Inizia in una plancia dell’avambraccio. Mantenendo gli addominali stretti e la colonna vertebrale a lungo, prendi il braccio destro e posiziona il palmo destro a terra. Ripeti sul lato sinistro, terminando in una posizione di tavola alta., Ora, invertire il movimento, sostituendo il palmo destro con il gomito destro e il palmo sinistro con il gomito sinistro. Questo è 1 rappresentante. Assicurati di tenere i fianchi fermi e di fronte al suolo per tutta la routine.
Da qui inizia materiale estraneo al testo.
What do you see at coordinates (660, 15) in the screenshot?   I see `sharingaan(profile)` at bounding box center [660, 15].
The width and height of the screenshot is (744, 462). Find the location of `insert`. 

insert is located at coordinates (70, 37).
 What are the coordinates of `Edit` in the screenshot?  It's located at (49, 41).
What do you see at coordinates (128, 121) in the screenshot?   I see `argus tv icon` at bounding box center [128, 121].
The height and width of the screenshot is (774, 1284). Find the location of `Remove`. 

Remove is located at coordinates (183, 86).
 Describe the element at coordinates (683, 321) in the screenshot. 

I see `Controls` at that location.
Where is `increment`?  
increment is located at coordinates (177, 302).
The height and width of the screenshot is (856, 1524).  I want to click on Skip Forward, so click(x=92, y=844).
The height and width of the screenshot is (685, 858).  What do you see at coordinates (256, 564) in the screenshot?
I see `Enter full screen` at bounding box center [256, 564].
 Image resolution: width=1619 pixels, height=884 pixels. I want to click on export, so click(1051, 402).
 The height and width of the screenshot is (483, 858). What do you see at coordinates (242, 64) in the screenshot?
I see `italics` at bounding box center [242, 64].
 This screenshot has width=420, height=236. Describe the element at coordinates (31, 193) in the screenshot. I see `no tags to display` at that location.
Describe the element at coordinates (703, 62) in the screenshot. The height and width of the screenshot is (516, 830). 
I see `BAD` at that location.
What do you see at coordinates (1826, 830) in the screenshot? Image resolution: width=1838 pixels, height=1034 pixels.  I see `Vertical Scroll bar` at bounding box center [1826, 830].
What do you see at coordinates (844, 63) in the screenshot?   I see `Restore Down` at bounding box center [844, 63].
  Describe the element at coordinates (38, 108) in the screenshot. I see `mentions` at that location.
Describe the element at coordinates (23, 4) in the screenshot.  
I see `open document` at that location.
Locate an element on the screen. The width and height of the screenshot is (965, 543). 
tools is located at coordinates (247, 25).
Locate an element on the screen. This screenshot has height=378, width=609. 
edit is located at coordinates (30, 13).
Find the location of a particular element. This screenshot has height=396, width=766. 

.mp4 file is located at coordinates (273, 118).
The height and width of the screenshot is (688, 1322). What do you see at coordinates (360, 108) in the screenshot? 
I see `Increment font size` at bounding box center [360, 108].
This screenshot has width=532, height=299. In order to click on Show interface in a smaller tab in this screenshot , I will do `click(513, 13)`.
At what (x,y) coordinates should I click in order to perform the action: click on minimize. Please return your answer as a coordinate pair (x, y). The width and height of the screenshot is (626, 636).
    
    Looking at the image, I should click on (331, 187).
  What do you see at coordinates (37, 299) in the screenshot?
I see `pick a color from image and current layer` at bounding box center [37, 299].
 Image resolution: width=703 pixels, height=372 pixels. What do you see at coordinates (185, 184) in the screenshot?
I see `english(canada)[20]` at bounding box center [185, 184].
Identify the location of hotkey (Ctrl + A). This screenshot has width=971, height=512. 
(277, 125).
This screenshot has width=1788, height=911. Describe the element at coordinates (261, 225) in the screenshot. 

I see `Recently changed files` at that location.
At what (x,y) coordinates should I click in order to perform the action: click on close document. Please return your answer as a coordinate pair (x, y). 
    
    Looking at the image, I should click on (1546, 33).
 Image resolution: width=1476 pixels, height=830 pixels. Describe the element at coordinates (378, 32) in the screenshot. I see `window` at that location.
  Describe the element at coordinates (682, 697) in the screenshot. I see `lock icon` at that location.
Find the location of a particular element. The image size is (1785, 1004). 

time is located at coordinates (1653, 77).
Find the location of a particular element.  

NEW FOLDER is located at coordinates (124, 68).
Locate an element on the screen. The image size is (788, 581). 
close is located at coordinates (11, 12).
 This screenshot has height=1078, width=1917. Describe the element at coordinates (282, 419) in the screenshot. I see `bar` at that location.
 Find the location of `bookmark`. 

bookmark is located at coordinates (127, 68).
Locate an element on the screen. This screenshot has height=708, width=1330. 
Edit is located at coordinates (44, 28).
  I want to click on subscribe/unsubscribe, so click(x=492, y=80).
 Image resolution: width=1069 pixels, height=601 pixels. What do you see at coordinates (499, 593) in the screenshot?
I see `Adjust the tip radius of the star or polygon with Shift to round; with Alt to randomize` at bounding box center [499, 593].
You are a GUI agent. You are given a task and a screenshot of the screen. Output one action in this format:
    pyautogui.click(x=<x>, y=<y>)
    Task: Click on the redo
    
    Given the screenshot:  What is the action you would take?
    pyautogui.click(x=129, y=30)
Fai 10 ripetizioni, alternando le braccia iniziali con ogni rappresentante.

Inchworm

Inizia a stare in piedi con i piedi alla larghezza dell’anca. Cerniera in avanti ai fianchi e posizionare i palmi delle mani sul pavimento, piegando le ginocchia se necessario per raggiungere. Cammina le mani in avanti in modo da essere in una posizione di plancia. Cammina le mani indietro verso i tuoi piedi e alzati in piedi. Questo è 1 rappresentante., Fare 10 totale. Riposare per 30 secondi. Per rendere più difficile, fare un pushup in basso, mantenendo i gomiti vicino al busto e cadere in ginocchio, se necessario.

CIRCUITO 3

Cane rivolto verso il basso

Inizia in piedi, poi piegati in avanti e pianta le mani a terra. Cammina lentamente le mani fino a quando non sei in una posizione pushup. Sollevare i fianchi e spingere nel terreno con le braccia in modo che il corpo abbia la forma di una “V” invertita., Dopo aver sentito il tratto, tornare alla posizione pushup e riportare le mani in piedi. Questo è 1 rappresentante. Fai 10 ripetizioni.

Tricipiti

Stai di fronte a una robusta sedia o divano. Metti le mani sul sedile con le dita rivolte in avanti. Tieni la schiena piatta e cammina le gambe davanti al tuo corpo. Piega le braccia e abbassa il sedere verso terra, assicurandoti di tenere i gomiti direttamente dietro il corpo. Raddrizza le braccia per completare 1 rappresentante. Fai 10 ripetizioni.,

CIRCUITO 4

Burpees

Inizia in piedi. Squat fino a quando le mani toccano il pavimento e calci i piedi in una posizione di tavola. Lascia cadere il petto sul pavimento, poi salta i piedi, poi ai lati delle mani, quindi torna in posizione eretta. Salta su e passa immediatamente al rappresentante successivo. Fai il maggior numero di ripetizioni possibile in un minuto. Il tuo obiettivo: completare almeno 15 ripetizioni.